Segment Open

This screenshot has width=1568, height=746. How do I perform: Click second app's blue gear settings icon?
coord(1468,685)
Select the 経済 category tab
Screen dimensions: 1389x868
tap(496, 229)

Segment Closed

__PROBLEM STATEMENT__:
Repeat the data word for word. Leave nothing out.

__REPLY TO THE TASK__:
This screenshot has width=1568, height=746. How do I perform: Click second app's blue gear settings icon?
coord(1468,685)
Select the 経済 category tab
Screen dimensions: 1389x868
tap(496, 229)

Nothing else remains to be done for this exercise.